A Completeness Theorem for Pseudo-Linear Functions with Applications to UC Security

We prove completeness results for certain class of functions which have implications for automatic proving of universally-composable security theorems for ideal and real functionalities composed of if-then-else programs with (uniform) random number generation and data objects from additive group of GF(2^m) . The theorems imply that, within this language framework, there is a decision procedure to find out if a real functionality realizes an ideal functionality, and this procedure is in computational time independent of m (which is essentially the security parameter).

Since most cryptographic functionalities have such simple if-then-else probabilistic form, this approach has widespread practical theorem proving appeal. The completeness theorems are of the following form. Let f_1, f_2,...,f_k be k pseudo-linear functions in n variables, and let f be another pseudo-linear function in the n variables. We show that if f is a function of the given k functions, then it must be a pseudo-linear function of the given k functions.
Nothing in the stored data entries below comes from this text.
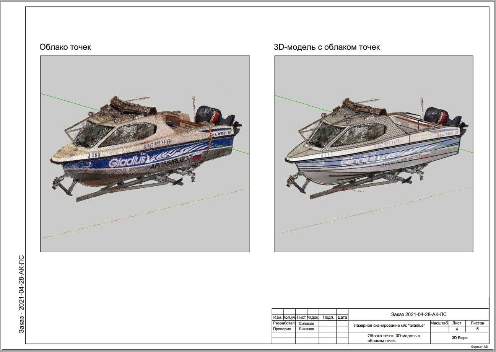Click the "Масштаб" header cell
Image resolution: width=496 pixels, height=352 pixels.
click(439, 323)
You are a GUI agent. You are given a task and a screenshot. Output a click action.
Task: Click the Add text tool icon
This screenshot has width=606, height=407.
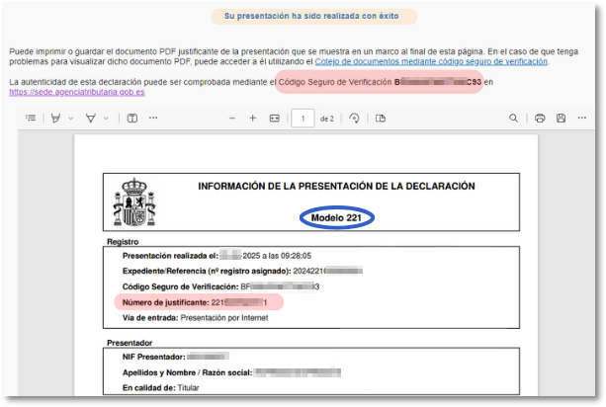pos(131,118)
This generalizes the straightforward claim for just linear functions. We also prove a more general theorem where the k functions can in addition take further arguments, and prove that if f can be represented as an iterated composition of these k functions, then it can be represented as a probabilistic pseudo-linear iterated composition of these functions. Proceeding further, we generalize the theorem to randomized pseudo-linear functions. (Joint work with Arnab Roy, IBM Research)